Look through the listing below and give the number of lines that hold "height". Say nothing more.
━━ Material for this exercise
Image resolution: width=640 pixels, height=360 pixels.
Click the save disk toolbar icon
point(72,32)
━━━━
━━ Material for this exercise
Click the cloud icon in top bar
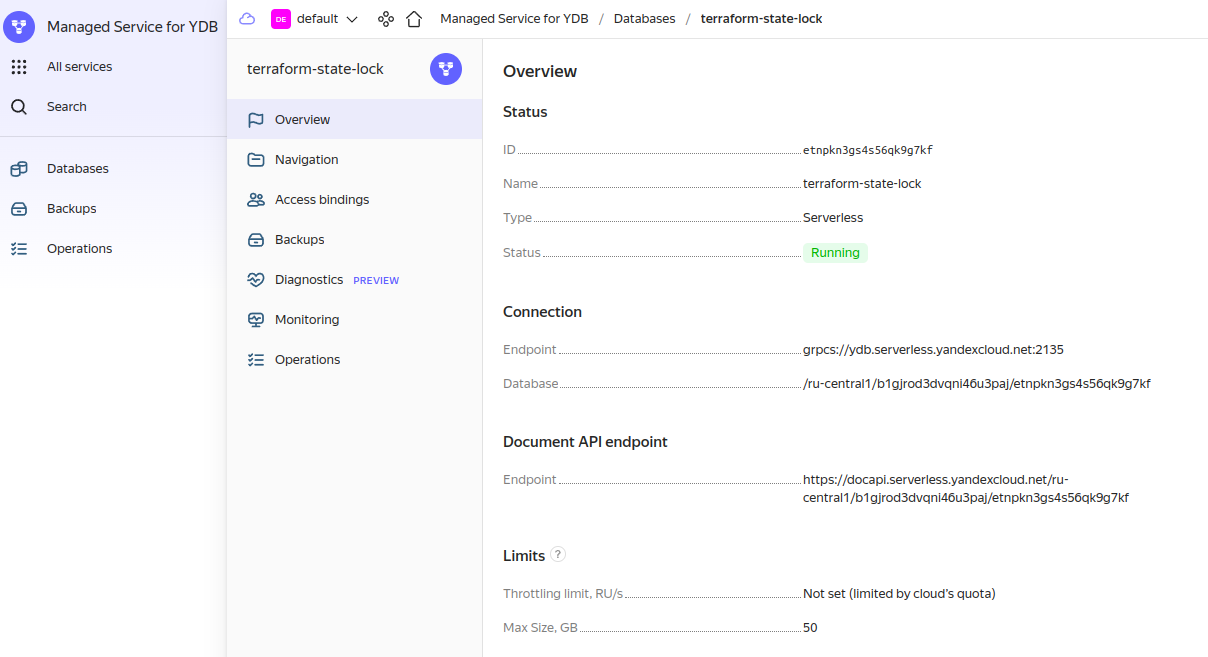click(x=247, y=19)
━━━━
━━ Material for this exercise
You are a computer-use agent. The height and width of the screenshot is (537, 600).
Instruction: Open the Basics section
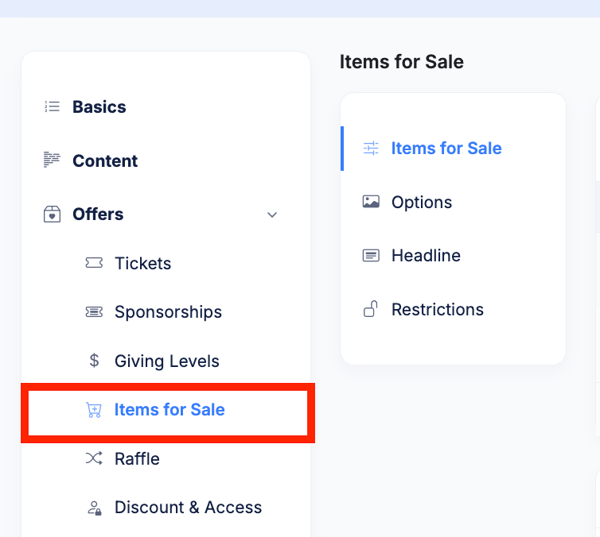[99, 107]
━━━━
# Solved exercise
2